Sie gestalteten die Tagung über Vorbilder im Religionsunterricht: Kirchenrat Tobias Treseler, Professor Dr. Hans Mendl und Alexandra Lamberty von der Universität Passau, Katrin Holthaus vom Erzbistum Paderborn und Schulreferent Andreas Mattke (von links).

Biografien entdecken

Thema Vorbilder: Fachtagung Religionsunterricht der Lippischen Landeskirche

Kreis Lippe. Haben Kinder und Jugendliche heute Vorbilder? Woher kommen sie? Wie wichtig sind sie für die Entwicklung? Mit solchen Fragen beschäftigten sich rund 50 Religionslehrerinnen aller Schulformen bei der Jahrestagung zum Religionsunterricht am Mittwoch (3.11.), zu der die Lippische Landeskirche in das Landesmuseum Detmold eingeladen hatte. Kirchenrat Tobias Treseler dankte den Religionslehrenden für ihren „Dienst in einer besonders herausfordernden Zeit“. Zugleich unterstrich er die Bereitschaft der Lippischen Landeskirche, Religionslehrende in ihrer Arbeit mit unterstützenden Angeboten wie der Jahrestagung zu begleiten.

Mehrere Referenten beleuchteten das Thema „Biografien entdecken – Vorbildern begegnen“ aus unterschiedlichen Perspektiven.

Biblische Vorbilder für den Religionsunterricht? Wer hier strahlende Helden erwartet, wird enttäuscht: „Jakob war ein Betrüger. David hatte eine Affäre. Mose stotterte und war ein Mörder.“ Die Reihe der Beispiele, die Hans Mendl anführt, ließe sich fortsetzen. Der Professor für Religionspädagogik an der Universität Passau spricht von „gebrochenen Biografien“. Gerade an ihnen könnten Schüler ihre Identität entwickeln. „Gott beruft nicht die Qualifizierten. Er qualifiziert die Berufenen“, sagte Mendl.

Auch Schulreferent Andreas Mattke glaubt, die biblischen Vorbilder könnten helfen, mit den eigenen Schwächen umzugehen – besonders wichtig angesichts des Wahns von Optimierung und Perfektion, der gerade auch Heranwachsende betreffe. „Vorbilder, die wirklich zählen, kommen aus dem engeren Bereich von Familie und Freundeskreis.“ Jugendliche wüssten zu unterscheiden zwischen ihnen und fernen Idolen.

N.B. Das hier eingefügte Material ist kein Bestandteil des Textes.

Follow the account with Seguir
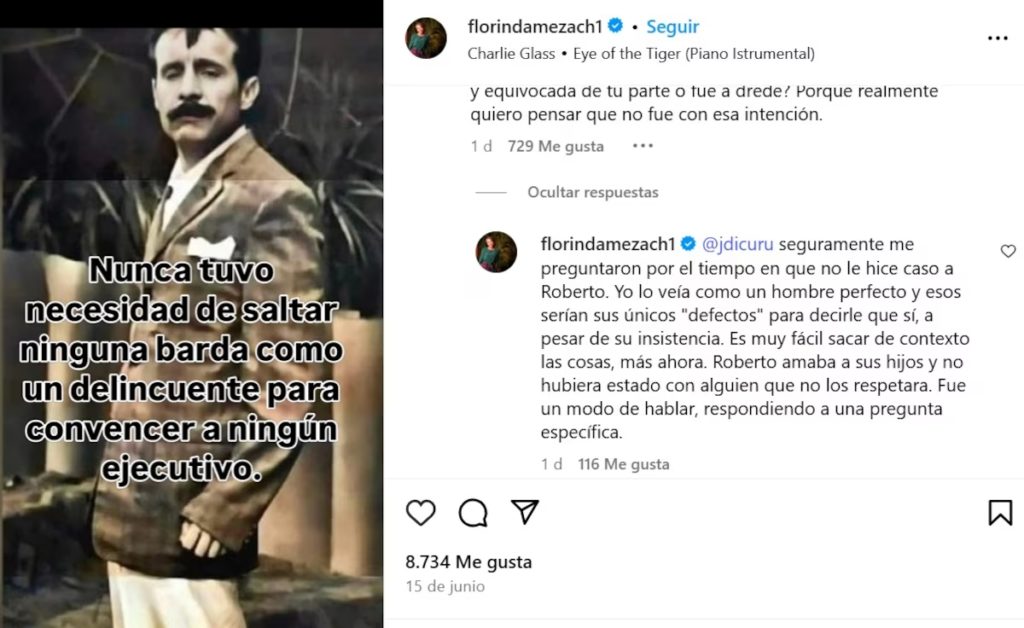 click(672, 27)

Eine ganz andere Art von Vorbildern stellte Alexandra Lamberty vor, wissenschaftliche Mitarbeiterin am Lehrstuhl für Religionspädagogik der Uni Passau: Influencer – sie treten regelmäßig in Internet-Kanälen wie YouTube oder Instagram auf, inszenieren sich selbst und treiben Werbung für kommerzielle, aber auch ideelle Inhalte wie etwa vegane Ernährung. Manche erreichen Millionen. Für viele Kinder und Jugendliche sind Influencer von starker Bedeutung. „Dagi Bee“ zum Beispiel, der fast vier Millionen folgen, lässt ihre Fans an ihrem Alltag teilhaben und gibt Tipps rund um das Thema Schönheit und Mode. Als sie ihre Schwangerschaft bekannt gab, sagten junge Frauen, sie seien mit ihr erwachsen geworden und bekannten, es fühle sich gerade so an, als wäre ihre beste Freundin schwanger.

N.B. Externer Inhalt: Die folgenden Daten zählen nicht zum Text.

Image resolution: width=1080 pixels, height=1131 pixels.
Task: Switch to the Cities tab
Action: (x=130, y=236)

Doch nicht für alle Kinder und Jugendlichen sind Influencer Vorbilder. Manche sehen in ihnen „nur Leute, die ihr Leben filmen und es mit anderen teilen“, andere erkennen, dass „sie manchmal einfach fake sind“. Für Alexandra Lamberty sind Influencer im Religionsunterricht eine gute Möglichkeit für Kinder und Jugendliche, über die eigene Identität nachzudenken. Auch ökologisches Engagement, Nachhaltigkeit oder Müllvermeidung könnten Thema werden. Einige Influencer sprechen über die Bibel, einige über ihr klösterliches Leben als Ordensleute – die Themen sind weit gefächert.

Dass St. Martin, Nikolaus oder Luzia auch für evangelische Kinder interessant sein können, zeigte Katrin Holthaus vom Erzbistum Paderborn in ihrer Arbeitsgruppe: „Heilige – alles andere als fromme Langweiler.“

Pauline – ein Vorbild? Die lippische Landesmutter als historische Figur mit Stärken und Schwächen stellte Julia Schafmeister den Tagungsteilnehmern vor. Die wissenschaftliche Mitarbeiterin des Landesmuseums führte durch die Ausstellung zur Fürstin Pauline (1769-1820).